--- Selected excerpt Enclosed Below ---
In [1]:
import torch
import pickle
from torch.utils.data import (DataLoader, RandomSampler, SequentialSampler,
                              TensorDataset)
from torch.nn import CrossEntropyLoss, MSELoss

import importlib
from model.MedClinical import Biobert_fc 


from tqdm import tqdm_notebook, trange
import os
from pytorch_pretrained_bert import BertTokenizer, BertModel, BertForMaskedLM, BertForSequenceClassification, BertForTokenClassification
from pytorch_pretrained_bert.optimization import BertAdam, WarmupLinearSchedule

from multiprocessing import Pool, cpu_count
from util.tools  import *
from util import convert_examples_to_features

# OPTIONAL: if you want to have more information on what's happening, activate the logger as follows
import logging
logging.basicConfig(level=logging.INFO)

device = torch.device("cuda" if torch.cuda.is_available() else "cpu")
# device = "cpu"

### Define parameters

In [2]:
DATA_DIR = "data/"

# Bert pre-trained model selected in the list: bert-base-uncased, 
# bert-large-uncased, bert-base-cased, bert-large-cased, bert-base-multilingual-uncased,
# bert-base-multilingual-cased, bert-base-chinese.
BERT_MODEL = 'bert-base-cased'

# The name of the task to train.I'm going to name this 'yelp'.
TASK_NAME = 'Relation Extraction'

# The output directory where the fine-tuned model and checkpoints will be written.
OUTPUT_DIR = f'outputs/{TASK_NAME}/'

# The directory where the evaluation reports will be written to.
REPORTS_DIR = f'reports/{TASK_NAME}_evaluation_report/'

# This is where BERT will look for pre-trained models to load parameters from.
CACHE_DIR = 'cache/'

# The maximum total input sequence length after WordPiece tokenization.
# Sequences longer than this will be truncated, and sequences shorter than this will be padded.
MAX_SEQ_LENGTH = 128

TRAIN_BATCH_SIZE = 24
EVAL_BATCH_SIZE = 8
LEARNING_RATE = 1e-5
NUM_TRAIN_EPOCHS = 10
RANDOM_SEED = 42
GRADIENT_ACCUMULATION_STEPS = 1
WARMUP_PROPORTION = 0.1


CONFIG_NAME = "config.json"
--- End of Enclosed Selected excerpt ---
--- Given information Enclosed Below ---
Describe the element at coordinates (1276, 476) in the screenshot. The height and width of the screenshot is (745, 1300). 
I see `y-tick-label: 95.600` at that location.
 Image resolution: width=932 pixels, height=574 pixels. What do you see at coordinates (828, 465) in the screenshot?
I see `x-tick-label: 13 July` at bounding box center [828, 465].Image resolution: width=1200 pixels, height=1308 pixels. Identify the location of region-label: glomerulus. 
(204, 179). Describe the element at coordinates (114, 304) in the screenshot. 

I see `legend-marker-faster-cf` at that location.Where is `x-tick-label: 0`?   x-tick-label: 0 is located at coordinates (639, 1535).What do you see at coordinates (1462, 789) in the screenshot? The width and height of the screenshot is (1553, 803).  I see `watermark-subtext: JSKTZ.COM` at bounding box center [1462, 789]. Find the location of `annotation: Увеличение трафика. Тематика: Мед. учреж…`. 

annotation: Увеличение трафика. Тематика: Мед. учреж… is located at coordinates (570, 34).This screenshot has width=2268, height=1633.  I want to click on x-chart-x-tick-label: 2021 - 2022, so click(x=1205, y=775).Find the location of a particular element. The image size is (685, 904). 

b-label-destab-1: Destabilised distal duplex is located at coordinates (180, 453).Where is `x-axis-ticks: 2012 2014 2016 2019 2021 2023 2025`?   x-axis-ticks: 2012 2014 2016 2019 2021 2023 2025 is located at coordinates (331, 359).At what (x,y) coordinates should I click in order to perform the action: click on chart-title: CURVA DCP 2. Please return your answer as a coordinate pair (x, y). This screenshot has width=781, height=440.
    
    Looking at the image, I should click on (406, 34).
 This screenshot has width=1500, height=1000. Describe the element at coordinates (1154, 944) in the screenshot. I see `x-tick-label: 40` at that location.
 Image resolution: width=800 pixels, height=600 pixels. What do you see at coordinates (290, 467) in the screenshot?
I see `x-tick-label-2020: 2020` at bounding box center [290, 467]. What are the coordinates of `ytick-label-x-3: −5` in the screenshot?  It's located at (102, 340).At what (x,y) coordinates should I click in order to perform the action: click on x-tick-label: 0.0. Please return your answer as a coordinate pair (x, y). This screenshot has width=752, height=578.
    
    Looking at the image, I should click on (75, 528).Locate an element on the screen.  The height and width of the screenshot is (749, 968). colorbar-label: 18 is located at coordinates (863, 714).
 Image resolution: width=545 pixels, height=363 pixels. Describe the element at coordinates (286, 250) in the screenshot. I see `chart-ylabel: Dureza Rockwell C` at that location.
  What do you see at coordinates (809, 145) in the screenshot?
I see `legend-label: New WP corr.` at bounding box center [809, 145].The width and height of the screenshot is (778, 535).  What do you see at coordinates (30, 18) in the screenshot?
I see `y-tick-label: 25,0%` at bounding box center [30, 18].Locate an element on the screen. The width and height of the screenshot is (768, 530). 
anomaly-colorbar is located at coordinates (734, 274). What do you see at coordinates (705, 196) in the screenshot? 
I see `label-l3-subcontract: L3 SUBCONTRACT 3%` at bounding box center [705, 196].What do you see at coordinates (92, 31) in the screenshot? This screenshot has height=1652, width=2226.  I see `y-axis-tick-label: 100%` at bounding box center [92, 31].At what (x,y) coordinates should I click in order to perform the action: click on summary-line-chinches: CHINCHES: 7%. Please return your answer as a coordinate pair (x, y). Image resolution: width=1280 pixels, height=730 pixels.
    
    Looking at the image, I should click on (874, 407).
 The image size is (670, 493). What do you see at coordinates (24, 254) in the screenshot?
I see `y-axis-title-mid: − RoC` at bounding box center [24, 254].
--- End of Enclosed Given information ---
> **What to work on**:
**1.** For the code, decide whether each statement agrees with it: (a) the maximum input sequence length is set to 128; (b) the training batch size is 8; (c) the chosen BERT model is bert-base-cased. For each one, answer yes or no and quote the deciding words.
**2.** Print the code from "# Bert pre-trained" to "name this 'yelp'.".
The lines aren't needed for anything here.

> **Solutions to the problems**:
**1.**
(a) Yes: "MAX_SEQ_LENGTH = 128"
(b) No: "TRAIN_BATCH_SIZE = 24"
(c) Yes: "BERT_MODEL = 'bert-base-cased'"

**2.**
# Bert pre-trained model selected in the list: bert-base-uncased, 
# bert-large-uncased, bert-base-cased, bert-large-cased, bert-base-multilingual-uncased,
# bert-base-multilingual-cased, bert-base-chinese.
BERT_MODEL = 'bert-base-cased'

# The name of the task to train.I'm going to name this 'yelp'.